Recently Mr Budget received a comment from a reader (thank you! We love reading them!) commenting on the CPF scheme.
Ronald shared his views that I should do a calculation on the CPF Life annuity scheme to see if it is a fair deal before committing so much into CPF, after all CPF contribution is a one way street – once you put in the money, you can only see it more than 25 years later.
That prompted Mr Budget to do some digging.
Many in the financial space will be familiar with Kyith’s work from Investment Moats, and we are also big fans of his.
Kyith always use data to support his articles, and when we dug deeper into his archive of works, we found that he calculated the returns of CPF Life, which saved us the trouble of doing the calculation ourselves.
In case you are unfamiliar with the CPF Life scheme, at age 55, CPF will automatically create a new Retirement Account (RA) for you. The source of the RA account come from both your OA and SA account. For us, we foresee that we will be able to hit the full retirement sum, which is at S$181,000 now.
Here’s the internal rate of return Kyith simulated based on the following parameter: Computed in December 2018, at age 55, a total of S$180,000 is transferred to the RA account.
As Kyith rightfully pointed out, the IRR and amount disbursed changed according to the age you pass away.

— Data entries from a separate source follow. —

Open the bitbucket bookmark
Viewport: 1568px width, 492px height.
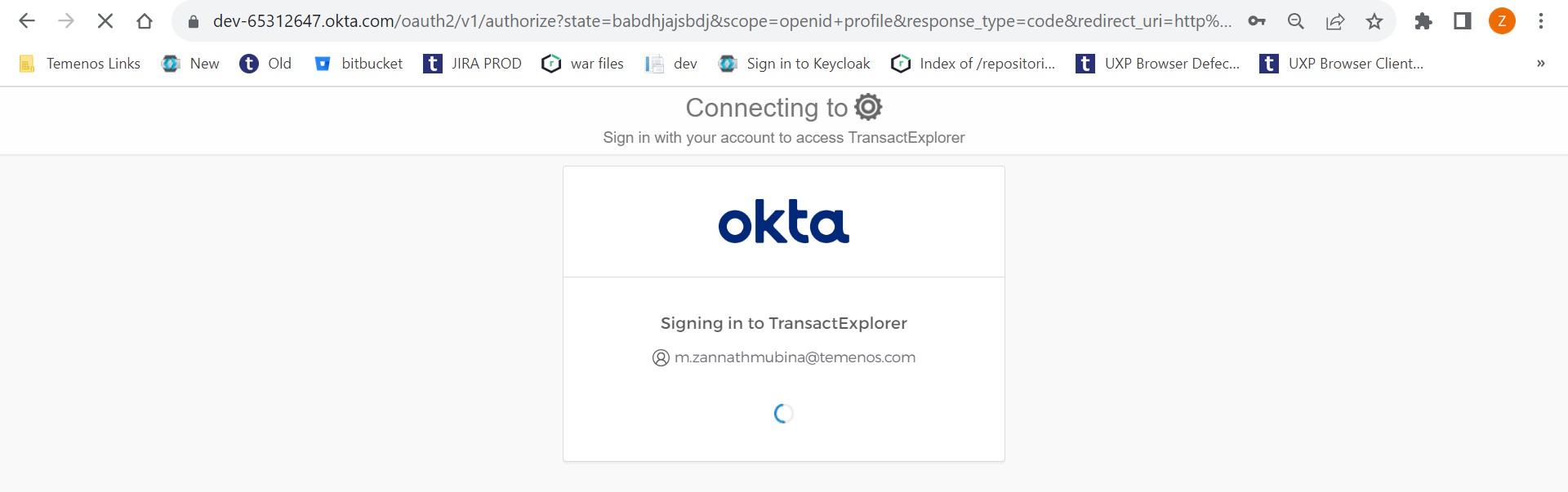(359, 64)
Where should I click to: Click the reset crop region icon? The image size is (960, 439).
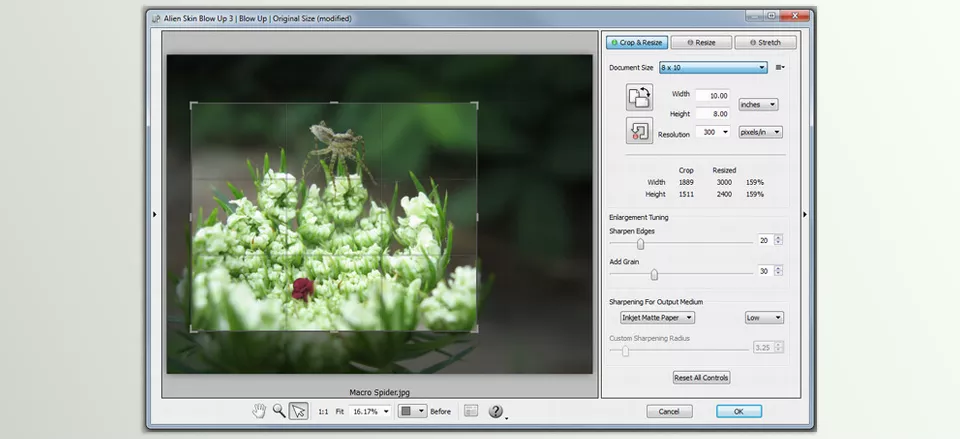point(639,130)
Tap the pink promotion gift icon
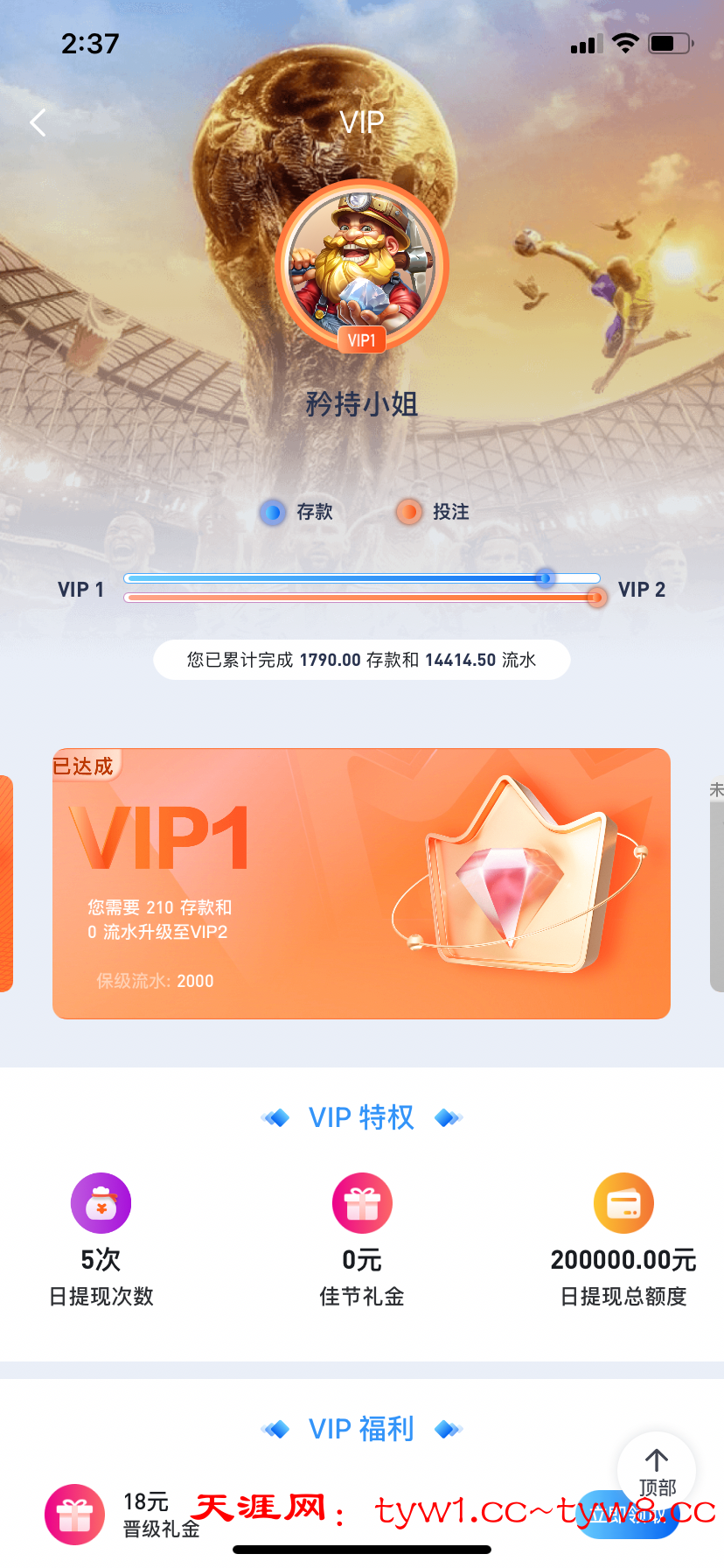This screenshot has height=1568, width=724. [x=75, y=1514]
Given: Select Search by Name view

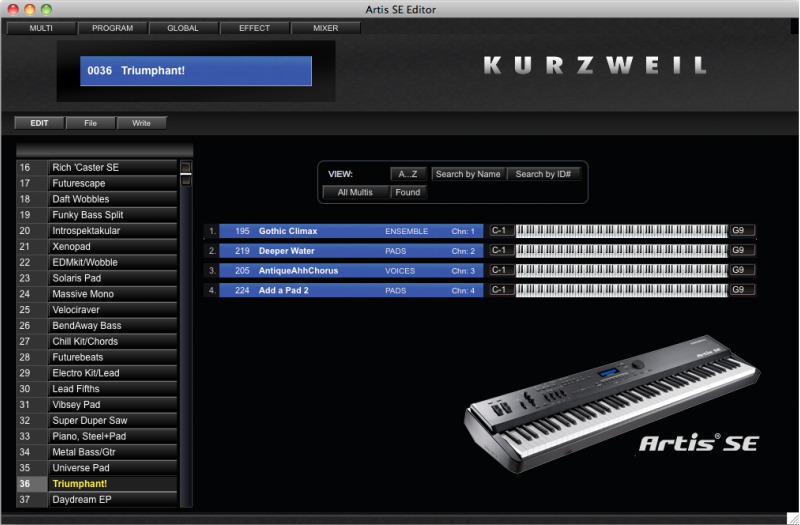Looking at the screenshot, I should [468, 174].
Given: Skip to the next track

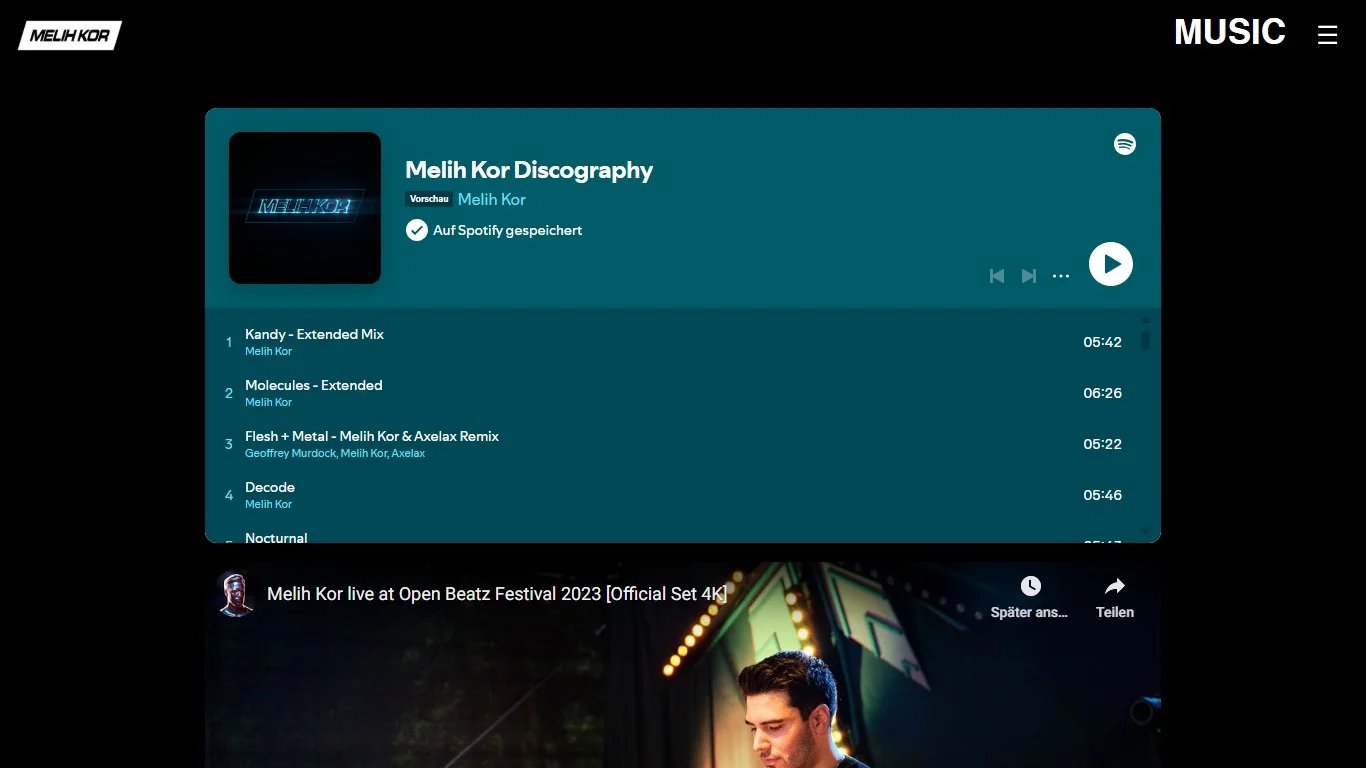Looking at the screenshot, I should tap(1028, 276).
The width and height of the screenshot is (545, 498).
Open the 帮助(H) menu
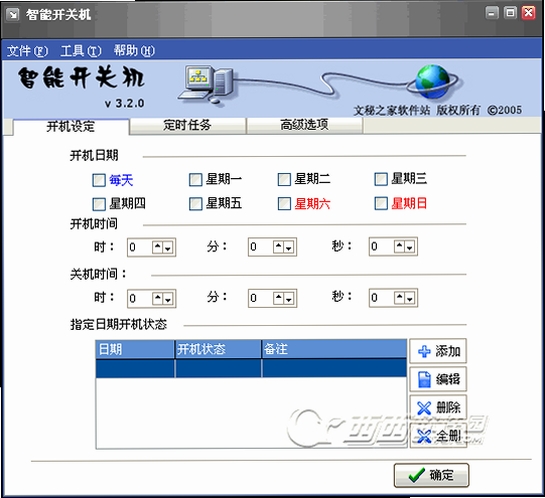click(x=134, y=51)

For Mr Budget, I foresee I will be able to live until 65 – 70 years old, hence the IRR for the basic plan will be between 3.97% to 4.33%, with me getting back between S$275,112 to S$313,526 from the S$180,000 CPF retirement scheme.
Of course, there are a lot of moving parts in calculating the IRR and amount received as the government will raise the basic retirement sum over time and they might also adjust the payout amount, but at this point we can only hope that Singapore has our best interest in mind, and that we can only plan based on current data.
So the question is, are we happy with the returns? I’d say we are quite happy with the results as it is quite rare for us to be able to find a guaranteed annuity giving this rate of return, especially since we expect our risk profile when we are older to be significantly lower than what we have today.
Of course, knowing the payout only paints part of the picture.
The reason why we actively contribute to the CPF account is also we see this as part of a forced savings so that we can really see compound interest in the works when we are older.
Here’s Mr Budget’s projected CPF with the following parameters: constant CPF contribution from employment as well as annual S$7,000 RSTU scheme, at an annual interest of 3.5% (instead of 4%).
|Year||Age||Start of Year CPF||CPF Contribution||CPF Interest||End of Year CPF|
If all things stay constant, Mr Budget should be able to hit S$1,000,000 in his CPF by age 49. That is really quite a lot, and from the table, you will see that every year, the interest received is getting higher and higher, and we earn the magical interest on interest.
To be honest, we have yet to enjoy the benefits of compound interest especially in our current bank account because we are always moving our cash around. Our cash in bank will also be depleted every time we have a new milestone in life.
Hence CPF in a way is really our “forced savings” portion of our portfolio, for us to really see the effects of compound interest. There is probably no other ways we can clearly see this manifested in our lives other than CPF because we tend to move our funds around, and that’s always the case for Mr Budget.
By age 55, after setting aside the basic retirement sum, Mr Budget can also withdraw the rest out for usage.
We confirmed that we can withdraw the rest of our CPF based on the CPF withdrawal Q&A on the CPF website.
Of course, this is the idealistic projection because there are many unforeseen things that could happen:
- Government might change certain rules with regards to CPF withdrawals or interest rates.
- Mr Budget might lose his job or have a pay cut
- Mr Budget may need money for his child expenses, hence the annual contribution will be reduced by S$7,000
- Mr Budget passes on before 65 years old.
If Mr Budget really passes on before 65 years old, then the S$180,000 would not be worth it. By then, money wouldnt matter anymore to me haha.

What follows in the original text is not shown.